In a healthy mouth, tissue and bone fit snugly around each tooth. When teeth are extracted, the bone and tissue left behind has nothing to hold on to. It may begin to deteriorate. In some cases, deteriorating bone may be what leads to extraction to begin with. Guided tissue regeneration, especially after extraction, can help restore tissue and even bone. This protects the rest of the mouth from further damage.

What is guided tissue regeneration?

When a tooth becomes so damaged that it needs to be extracted, damaged tissue and bone is often left behind. Guided tissue regeneration after extraction is a procedure that helps strengthen and regenerate lost tissue. This way, a dentist can perform implants or other dental restorations.

Guided tissue regeneration is usually accompanied by guided bone restoration. Underlying bone loss and deterioration can make it impossible to install implants into the jawbone. Bone grafts encourage new bone growth. They can come from:

  • A patient’s own bone
  • Bone from a tissue bank
  • Synthetic bone material

In most cases, patients will have a barrier erected between the soft tissue and the bone. This can help preserve space for new bone growth.

Who’s a good candidate for guided bone and tissue regeneration?

Guided bone and tissue regeneration has become a common procedure when damage to the jawbone is present. This damage may occur as a result of underlying gum disease. Bone and tissue regeneration may also be used to stimulate new bone and tissue growth after trauma to the jaw.

In the past, periodontal surgeons would simply cut away diseased bone and tissue, but this left very little to work with in terms of dental restorations such as implant-supported bridges or crowns. These days, surgeons can assess the damage and generate a plan for guided bone and tissue regeneration using the i-CAT® (Cone Beam Computerized Tomography [CBCT]). This technology allows surgeons the most comprehensive look at underlying bone structure to determine if guided tissue and bone regeneration is necessary and possible.

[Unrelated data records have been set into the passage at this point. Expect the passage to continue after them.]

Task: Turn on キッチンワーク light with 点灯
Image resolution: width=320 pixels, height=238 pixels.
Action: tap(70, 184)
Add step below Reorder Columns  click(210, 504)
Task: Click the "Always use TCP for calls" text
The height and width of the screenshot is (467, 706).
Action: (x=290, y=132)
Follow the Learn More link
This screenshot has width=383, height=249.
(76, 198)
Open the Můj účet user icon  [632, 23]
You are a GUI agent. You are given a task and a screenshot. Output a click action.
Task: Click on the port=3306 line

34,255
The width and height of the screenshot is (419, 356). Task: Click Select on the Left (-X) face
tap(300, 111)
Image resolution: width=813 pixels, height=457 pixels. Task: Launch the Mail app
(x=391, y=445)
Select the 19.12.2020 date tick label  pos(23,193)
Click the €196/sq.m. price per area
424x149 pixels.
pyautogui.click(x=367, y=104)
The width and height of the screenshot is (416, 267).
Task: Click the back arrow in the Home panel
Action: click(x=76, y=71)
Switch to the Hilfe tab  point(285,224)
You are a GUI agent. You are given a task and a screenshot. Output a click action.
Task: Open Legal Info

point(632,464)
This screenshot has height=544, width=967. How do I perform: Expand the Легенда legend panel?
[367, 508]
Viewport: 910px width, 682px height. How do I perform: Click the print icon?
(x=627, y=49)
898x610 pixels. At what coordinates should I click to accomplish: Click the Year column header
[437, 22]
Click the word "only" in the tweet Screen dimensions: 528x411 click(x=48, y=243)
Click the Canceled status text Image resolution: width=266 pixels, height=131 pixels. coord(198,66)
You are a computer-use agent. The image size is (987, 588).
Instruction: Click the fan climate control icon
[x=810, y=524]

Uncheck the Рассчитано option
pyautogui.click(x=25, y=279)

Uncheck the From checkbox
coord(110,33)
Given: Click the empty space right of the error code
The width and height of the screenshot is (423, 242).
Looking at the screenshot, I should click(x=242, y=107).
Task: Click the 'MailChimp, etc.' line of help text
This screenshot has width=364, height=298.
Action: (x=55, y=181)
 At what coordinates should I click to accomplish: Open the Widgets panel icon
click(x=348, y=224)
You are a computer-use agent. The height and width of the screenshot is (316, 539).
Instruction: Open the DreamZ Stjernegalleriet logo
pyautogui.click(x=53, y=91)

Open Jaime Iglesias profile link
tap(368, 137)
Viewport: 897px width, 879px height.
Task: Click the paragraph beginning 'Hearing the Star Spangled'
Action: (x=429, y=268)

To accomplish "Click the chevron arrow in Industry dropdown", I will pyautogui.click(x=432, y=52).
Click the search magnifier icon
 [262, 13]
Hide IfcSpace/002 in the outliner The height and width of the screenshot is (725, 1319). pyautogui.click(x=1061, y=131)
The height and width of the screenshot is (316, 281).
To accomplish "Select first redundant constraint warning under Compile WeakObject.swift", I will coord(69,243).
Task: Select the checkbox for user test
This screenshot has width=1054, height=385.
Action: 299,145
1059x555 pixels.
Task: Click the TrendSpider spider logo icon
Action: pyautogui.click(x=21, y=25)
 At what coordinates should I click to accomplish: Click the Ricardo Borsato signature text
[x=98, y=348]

As with most surgical interventions, the patients who experience the most success are those who are in overall good health. Guided bone and tissue regeneration is not indicated for the following people and situations:

  • Smokers: Smokers who do not quit are unlikely to have a successful procedure
  • Underlying wound complications: Inadequate wound healing due to conditions such as diabetes or lack of soft tissue can cause further complications
  • Poor oral hygiene: If patients are unwilling or unable to perform proper oral hygiene after the procedure, infection is likely
  • Bony or tissue defects: A degree of healthy bone and tissue must be present to regenerate new growth.

With any of the above conditions, complications are likely.

The chances of success improve when patients commit to following all instructions given by the surgeon, both pre-and post-operatively.

What can I expect during a guided tissue regeneration procedure?

A successful guided tissue regeneration begins before surgery. For patients who are concerned about their surgery, a mild anti-anxiety medication may be prescribed. Otherwise, patients are advised to take over-the-counter non-steroidal anti-inflammatory drugs (NSAIDs) like ibuprofen as directed for 24 to 48 hours prior to the procedure.

On the day of the procedure, patients will brush and floss as usual and take any prescribed medications.

Complete sedation for this procedure is usually not necessary, although some periodontal surgeons may recommend nitrous oxide or another mild sedative to relieve patient anxiety.

The procedure itself

For guided bone regeneration, your dentist will make an incision over the site for regeneration. They’ll thoroughly clean and debride loose material at the site. Then, they’ll place the bone graft.